Hi, I have been stuck on a problem, and I’m wondering if there is a solution. Thank you in advance!
I have two embedding vectors, u
and v
both of size m
, that are inputs to a torch model
, and I would like to efficiently compute a form of the model’s summed-hessian between the two vectors. I found that the simple approach is efficient enough for me
x = torch.stack([u,v]).view(1,2,m) #batchsize of 1, 2 vectors u v, each with size m
y = model(x) #y is a scalar
grads = (autograd.grad(y, x, create_graph=True)[0].squeeze()).sum(1) #sum across emb vectors (not between them)

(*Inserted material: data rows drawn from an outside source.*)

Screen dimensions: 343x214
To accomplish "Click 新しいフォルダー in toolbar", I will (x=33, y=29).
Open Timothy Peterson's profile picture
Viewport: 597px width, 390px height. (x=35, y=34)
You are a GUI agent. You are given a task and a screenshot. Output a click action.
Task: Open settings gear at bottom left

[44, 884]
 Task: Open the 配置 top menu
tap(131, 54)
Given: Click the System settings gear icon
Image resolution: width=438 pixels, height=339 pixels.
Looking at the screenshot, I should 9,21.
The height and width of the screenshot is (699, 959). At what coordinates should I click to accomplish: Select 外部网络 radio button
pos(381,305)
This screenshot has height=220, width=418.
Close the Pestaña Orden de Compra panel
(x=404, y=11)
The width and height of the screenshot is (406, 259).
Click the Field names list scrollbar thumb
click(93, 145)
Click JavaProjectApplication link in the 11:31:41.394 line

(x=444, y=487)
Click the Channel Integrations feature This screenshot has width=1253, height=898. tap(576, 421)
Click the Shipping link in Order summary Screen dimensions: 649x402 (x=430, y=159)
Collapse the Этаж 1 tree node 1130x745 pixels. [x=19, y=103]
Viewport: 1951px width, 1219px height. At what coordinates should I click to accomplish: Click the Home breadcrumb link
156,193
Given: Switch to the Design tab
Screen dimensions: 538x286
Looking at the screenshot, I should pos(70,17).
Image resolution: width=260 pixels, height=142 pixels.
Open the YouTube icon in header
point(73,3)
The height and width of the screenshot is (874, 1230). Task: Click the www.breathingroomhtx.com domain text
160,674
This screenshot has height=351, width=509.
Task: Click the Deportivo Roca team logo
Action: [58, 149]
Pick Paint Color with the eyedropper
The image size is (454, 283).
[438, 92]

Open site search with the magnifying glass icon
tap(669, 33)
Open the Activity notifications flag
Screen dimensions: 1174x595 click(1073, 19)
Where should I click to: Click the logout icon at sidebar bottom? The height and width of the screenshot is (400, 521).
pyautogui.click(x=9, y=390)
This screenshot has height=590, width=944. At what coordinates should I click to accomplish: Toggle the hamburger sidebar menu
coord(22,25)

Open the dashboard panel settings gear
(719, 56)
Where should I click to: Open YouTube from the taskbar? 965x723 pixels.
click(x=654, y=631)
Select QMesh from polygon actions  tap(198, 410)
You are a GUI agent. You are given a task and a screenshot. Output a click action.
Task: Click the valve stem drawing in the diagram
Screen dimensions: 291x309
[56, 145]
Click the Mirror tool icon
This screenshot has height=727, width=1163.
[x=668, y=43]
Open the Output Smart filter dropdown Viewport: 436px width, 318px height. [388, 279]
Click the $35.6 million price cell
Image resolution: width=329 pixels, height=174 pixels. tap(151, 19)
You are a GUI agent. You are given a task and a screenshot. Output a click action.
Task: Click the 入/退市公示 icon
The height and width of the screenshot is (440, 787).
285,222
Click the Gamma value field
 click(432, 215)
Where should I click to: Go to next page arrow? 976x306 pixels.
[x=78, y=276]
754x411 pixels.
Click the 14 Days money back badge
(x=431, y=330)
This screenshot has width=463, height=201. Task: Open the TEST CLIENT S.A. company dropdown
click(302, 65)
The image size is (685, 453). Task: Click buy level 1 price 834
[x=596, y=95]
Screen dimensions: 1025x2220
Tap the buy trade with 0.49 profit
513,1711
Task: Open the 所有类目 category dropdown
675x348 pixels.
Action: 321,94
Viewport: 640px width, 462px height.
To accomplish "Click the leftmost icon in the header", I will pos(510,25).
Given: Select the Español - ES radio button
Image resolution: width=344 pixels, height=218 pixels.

grad_u = grads[0] #a scalar
grads = (autograd.grad(grad_u, x, retain_graph = True)[0].squeeze()).sum(1) #sum across emb vectors
grad_uv = grads[1] #a scalar
Note the .sum(1)
in each autograd.grad
line.
Under the hood, autograd computes grad_uv
to be the sum of derivatives: (d^2 y)/(du_1dv_1) + (d^2 y)/(du_1dv_2) + (d^2 y)/(du_2dv_1) + (d^2 y)/(du_2dv_2)
if the sizes of u
and v
are just m=2
.
However, what I would really like is this expression with the sum of squares: ((d^2 y)/(du_1dv_1))**2 + ((d^2 y)/(du_1dv_2))**2 + ((d^2 y)/(du_2dv_1))**2 + ((d^2 y)/(du_2dv_2))**2
It seems that chain rule cant give me this. Is it possible to compute this expression without explicitly computing the second autograd.grad
line over each element of vector dy/du
? I basically want to avoid the extra for
loop as is common in higher-order grad computations. I was thinking that the vector-jacobian product within grad()
could help, but would I need modify autograd
source code?
Thank you so much!